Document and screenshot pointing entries
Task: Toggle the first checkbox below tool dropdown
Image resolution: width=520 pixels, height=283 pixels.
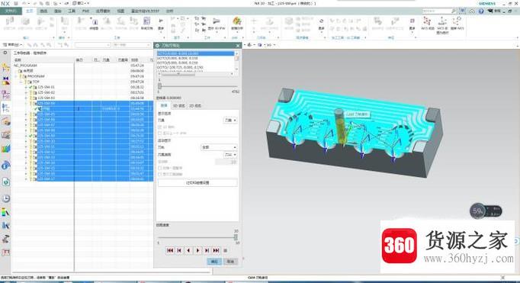Action: (160, 127)
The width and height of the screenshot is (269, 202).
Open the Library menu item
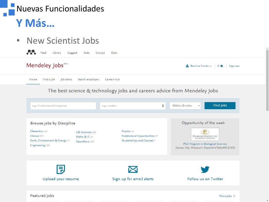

§ **What to do**
Output every line of the entries as a numbered list, skipping blank lines and leaving out the pictures.

§ **Finished answer**
1. Task: Toggle the first checkbox below tool dropdown
2. Image resolution: width=520 pixels, height=283 pixels.
3. Action: (160, 127)
4. The width and height of the screenshot is (269, 202).
5. Open the Library menu item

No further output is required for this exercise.